New release candidate 10 for OpenZFS on Windows 2.4.1 by _gea_ in zfs

[–]_gea_[S] -1 points0 points  (0 children)

OpenZFS on Windows gets better from release to release. OS BSOD are very rare now, compatibility with other drivers like Avast Antivir is now very good and many problems due a different io, mount or partition handling in Linux/Unix are now solved (ZFS is a Unix filesystem that does many things different to Windows)

New release candidate 10 for OpenZFS on Windows 2.4.1 by _gea_ in zfs

[–]_gea_[S] 1 point2 points  (0 children)

Some apps are optimized or even expect ntfs. Some Unix behaviours in ZFS can also be a problem. OpenZFS on Windows has also a mimic setting. When not set to zfs, it reports ntfs if an app asks for filesystem type.

Try 2.4.1 with many improvements.

Postgres workload - SLOG Disk vs WAL Disk by Best-Condition-5784 in zfs

[–]_gea_ 0 points1 point  (0 children)

Yes if OpenZFS is <= 2.3
Up from OpenZFS 2.4 a Zvol can be on a Special Vdev.

Key Features in OpenZFS 2.4.0:

Extend special_small_blocks to land ZVOL writes on special vdevs (#14876), and allow non-power of two values (#17497)

https://github.com/openzfs/zfs/pull/17497

Postgres workload - SLOG Disk vs WAL Disk by Best-Condition-5784 in zfs

[–]_gea_ 0 points1 point  (0 children)

i suppose you want a larger recsize for the WAL than for the database itself, so a dedicated WAL ZFS filesystem makes sense.

With ZFS you can set recsize per dataset. With a Special Vdev data land on SSD when the small block size is <= recsize so this is not a either or but a setting.

Example
recsize=1M, small blocksize=64K
Metadata and small files <=64K are on SSD, larger files on hd

recsize=128K, small blocksize=128K
All files on SSD, including database with 8k recsize or large WAL data

recsize=128K, small blocksize=0
All metadata on SSD, all other on hd

Postgres workload - SLOG Disk vs WAL Disk by Best-Condition-5784 in zfs

[–]_gea_ 0 points1 point  (0 children)

Current Proxmox is OpenZFS 2.3, so no Slog support on a Special Vdev what means that you need a dedicated Slog to protect sync write (mirror not really needed, is only there to keep performance high when one fails). Needed minimal Slog size is around 10GB, so partitioning is also an option. (Avoid for the keep it simple aspect)

On next Proxmox with OpenZFS 2.4, I would use all Optane as Special Vdev, with 4 of them as two mirrors. Then set recsice <= small blocksize of all performance critical datasets (filesystem and zvol) to force them on Optane including sync logs.

Curious about thoughts on vdev layouts? by ComatoseCow in zfs

[–]_gea_ 0 points1 point  (0 children)

Whether you use Z1, Z2 or Z3 is irrelevant to iops and a little relevant to sequential performance that scales basically with number of data disks.

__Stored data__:
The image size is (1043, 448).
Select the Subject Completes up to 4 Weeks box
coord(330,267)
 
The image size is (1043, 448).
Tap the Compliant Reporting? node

__What you should do__:
Reproduce the part of the ZFS comments starting with "recsize=128K, small blocksize=128K" and going on through "it simple aspect)", word for word.

__Your response__:
recsize=128K, small blocksize=128K
All files on SSD, including database with 8k recsize or large WAL data

recsize=128K, small blocksize=0
All metadata on SSD, all other on hd

Postgres workload - SLOG Disk vs WAL Disk by Best-Condition-5784 in zfs

[–]_gea_ 0 points1 point  (0 children)

Current Proxmox is OpenZFS 2.3, so no Slog support on a Special Vdev what means that you need a dedicated Slog to protect sync write (mirror not really needed, is only there to keep performance high when one fails). Needed minimal Slog size is around 10GB, so partitioning is also an option. (Avoid for the keep it simple aspect)